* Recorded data
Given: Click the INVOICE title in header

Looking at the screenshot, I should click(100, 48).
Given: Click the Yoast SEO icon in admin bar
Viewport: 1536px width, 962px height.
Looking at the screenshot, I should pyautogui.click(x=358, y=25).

...

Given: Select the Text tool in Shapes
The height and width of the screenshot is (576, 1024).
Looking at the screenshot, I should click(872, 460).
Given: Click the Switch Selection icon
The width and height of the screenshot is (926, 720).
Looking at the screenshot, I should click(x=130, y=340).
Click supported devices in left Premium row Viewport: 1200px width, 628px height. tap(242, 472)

* Problem to solve
Looking back over the data above, restate word for word the lines that begin at the line with "Given: Select the Text tool in Shapes" and end at the line with "Given: Click the Switch Selection icon", inclusive.

* Problem solution
Given: Select the Text tool in Shapes
The height and width of the screenshot is (576, 1024).
Looking at the screenshot, I should click(872, 460).
Given: Click the Switch Selection icon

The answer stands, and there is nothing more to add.